» **Text segment**:

* * * * * * *

That it 'seems' to happen more in the schools can be explained by the lack of discretion that those in authority may perceive that they have. IOW, their hands may be tied. For some that is a frustration. For others a relief.

December 19


» IOW, their hands may be tied. For some that is a frustration. For others a relief. «

Ooooo! Good one! You have a future in the punditocracy, methinks.

As to the research, the 100 incidents chronicled on my site represent a fraction (not sure of the size of the fraction) of the total stories during that time. I focused on stories involving zero tolerance in the schools, but I didn't see every one. I only saw those that made national news, so there is an additional filter in place to the one you mention; i.e., the actual number of incidents vs. the number that were reported in the news.

One could just as well apply the same filter to reports of DEA agents breaking down the wrong door or incidents of racially motivated police harassment. What does it mean when those incidents are reported in the news? Sometimes it's enough to set off firings, police dept. investigations, protests, etc. Are those sorts of reactions justified or appropriate based on the total number of incidents? It's immaterial, really; the outcry and the reaction is still there, appropriate or not.

As far as zero tolerance policies go, the more reports there are of such things the better, as far as I'm concerned. Those reports may lead to a greater acceptance of school choice, vouchers, alternative schools, etc.

Steve Erbach
December 19

Dear Steve,

While I share certain sympathies with your position on this matter, lemme ask you this: Had this girl stabbed another girl with that "weapon", would you still maintain your position? Or, would you have asked "where were the responsible adults in this situation?" That's a rhetorical question.

Re: "I keep finding and reacting to these things"...yep! "Reacting" is the key reason that these laws, regulations and law enforcement is involved. Given the climate of the times (Columbine and it's clones), most responsible people wouldn't have it any other way.

You must have led a sheltered life...I entered a public high school almost fifty years ago (in rural Sauk County, Wisconsin): Here are merely some of the reasons you could be (and were) arrested for:

- Possession of any firearm, any knife with a blade greater than four inches (including steak knives), razor blades, slingshots, zip guns, clubs, ice picks, brass knuckles, steel-toed boots, fireworks, ammunition, etc.

- Possession of drugs, whether legally-prescribed or illegal, condoms, any tobacco product, liquor, pornography (including Playboy magazine), stolen property (including overdue library books), suggestive lingerie, etc.

-Truancy, assault (including verbal), battery, inappropriate sexual contact, etc.

You could be suspended or even expelled for:

- Fighting, wearing jeans or leather jackets, wearing suggestive clothing (girls were not allowed to wear pants of any kind...except in winter), wearing shorts, drunkenness or inappropriate / disruptive behavior (including cursing), smoking, pregnancy and a whole host of other offenses.

Most of these same rules are applied today here in, Monroe County, Florida where I live. What part of "zero tolerance" don't you understand?

Dickford Cohn
December 26


Sorry about not replying earlier on this one. Came down with a cold on the 20th, was out of town from the 21st to the 23rd, then Christmas and all. Not much time spent at the confuser.

* * * * * * *

» **What is required**:
Continue the comment thread on zero-tolerance policies in schools, starting right after its last line.

» **Collected data**:
* * * * * * *

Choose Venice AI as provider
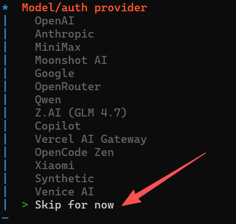This screenshot has height=224, width=236. click(65, 192)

* * * * * * *

» **Answer for this exercise**:
The "responsible adult" thing was aimed directly at the school personnel that called the cops and the cops themselves who hauled this girl downtown. As you know, when laws are broken the cops have some latitude. When you're stopped for speeding there's a whole range of things that can happen: verbal warning, written warning, ticket, or haul your ass downtown.

What is unbelievable in this situation is that the ONLY response possible was that this girl had to be arrested and taken from the school. My ire isn't directed at the rules banning knives and guns, fer cry yi! It's the completely pig-headed and blundering policy to follow through with the inappropriate response.

Asking what my "reaction" would have been if that girl had stabbed someone is silly. Of course I would have been horrified. But the fact that the rule against knives did not, in fact, prevent a knife from physically being brought into the school in a paper sack illustrates the only role that law enforcement has in these situations: cleaning up the mess (if there is one). The teachers and administrators could tell immediately that this girl wasn't going to carve anybody up. So the follow-through involving the arrest of this girl served what purpose? To make everyone feel good about the rules?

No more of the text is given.